TF 4A_164/2023 du 23 mai 2023
Procédure; restitution de délai; art. 148 CPC
L’art. 148 CPC permet à une partie défaillante d’obtenir un délai supplémentaire ou une nouvelle audience lorsque le défaut ne lui est pas imputable ou qu’il est uniquement imputable à une faute légère. En particulier, une maladie subite ou d’une certaine gravité, qui empêche la partie de se rendre à une audience ou d’agir à temps, peut justifier une restitution de délai. La requête de restitution de délai doit rendre vraisemblables les conditions d’application de l’art. 148 CPC ; ainsi, elle doit mentionner l’empêchement et être accompagnée des moyens de preuves disponibles. Etant donné que le tribunal amené à se prononcer sur la requête de restitution dispose d’une marge d’appréciation, le Tribunal fédéral n’intervient qu’avec retenue si un recours à ce sujet est déposé devant lui (consid. 3.1).
TF 4A_14/2023 du 9 mai 2023
Procédure; récusation; art. 47 CPC
La garantie d’un tribunal indépendant et impartial (qui résulte des art. 30 al. 1 Cst. et 6 par. 1 CEDH) permet de demander la récusation d’un juge. Il n’est pas nécessaire qu’une prévention effective soit établie ; il suffit que les circonstances donnent l’apparence d’une prévention et fassent redouter une activité partiale du magistrat. Seules les circonstances objectivement constatées peuvent cependant être prises en compte (consid. 3.1.2).

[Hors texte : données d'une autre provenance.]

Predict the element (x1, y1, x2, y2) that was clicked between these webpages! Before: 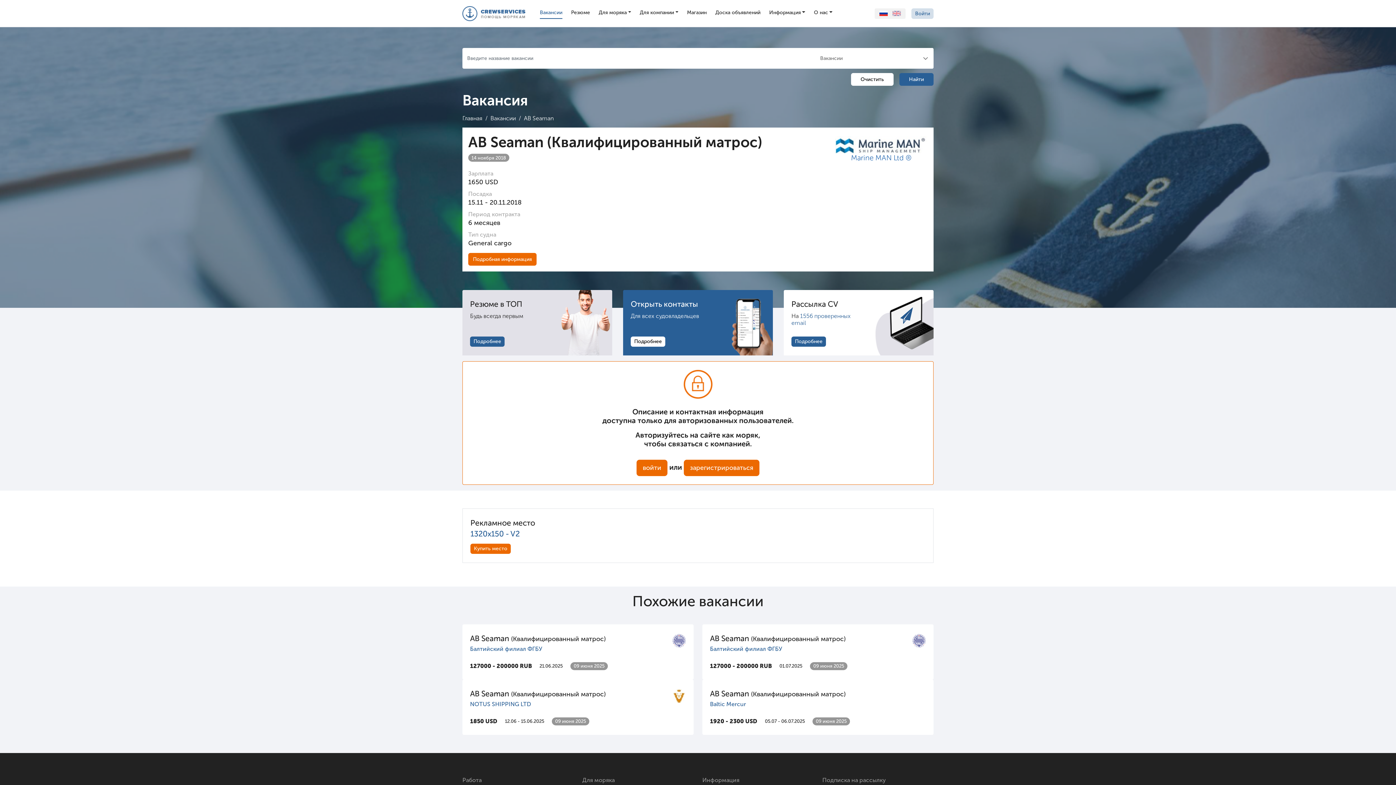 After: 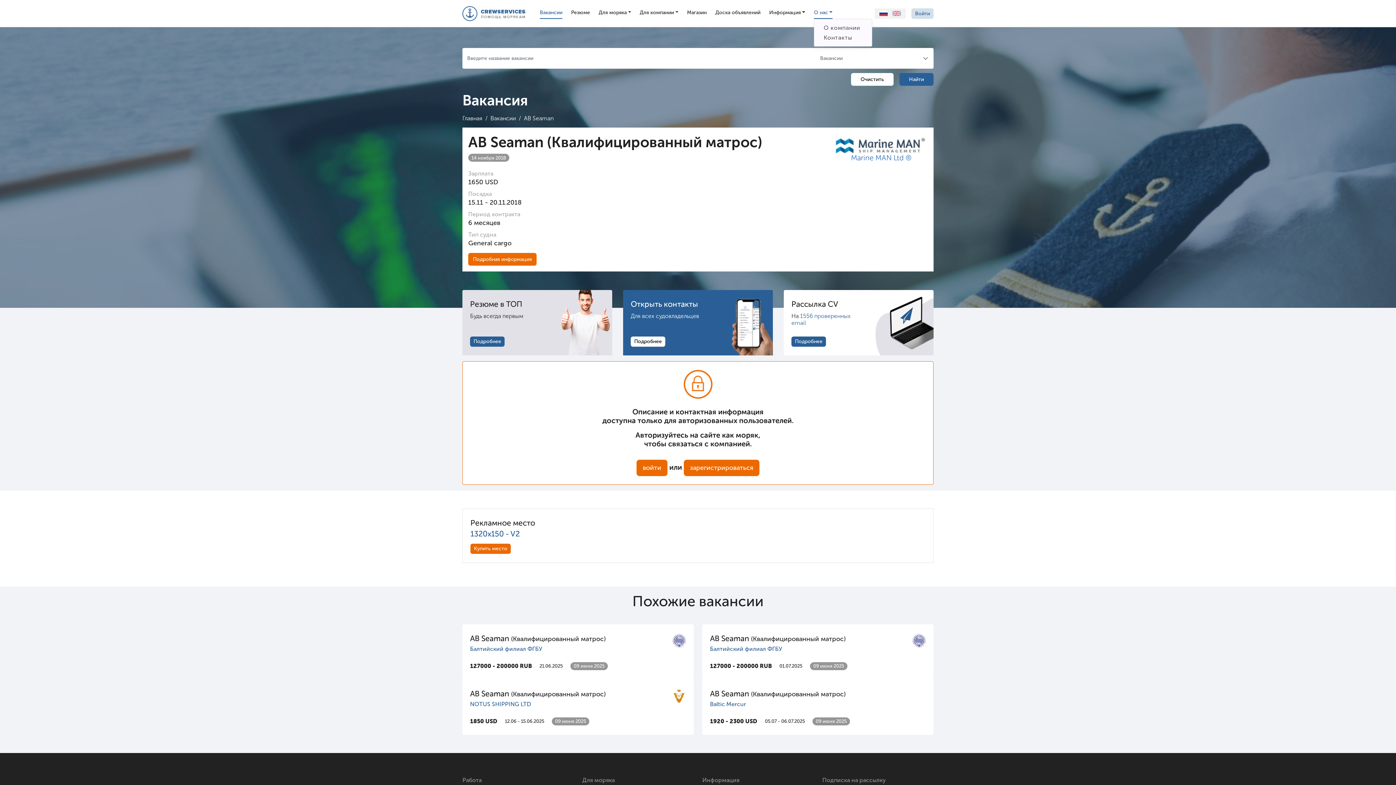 Action: bbox: (814, 8, 832, 17) label: О нас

L’art. 47 al. 2 CPC liste de manière exemplative quelques cas qui ne constituent pas à eux seuls un motif de récusation. Dans ce contexte, lorsque le juge du fond a été amené à rendre une décision de conduite de la procédure, il convient d’examiner comment il s’est déterminé ; la portée de la décision ne doit pas dépasser ce qui est nécessaire pour la conduite de la procédure, ce qui ne doit pas être admis à la légère (consid. 3.1.3).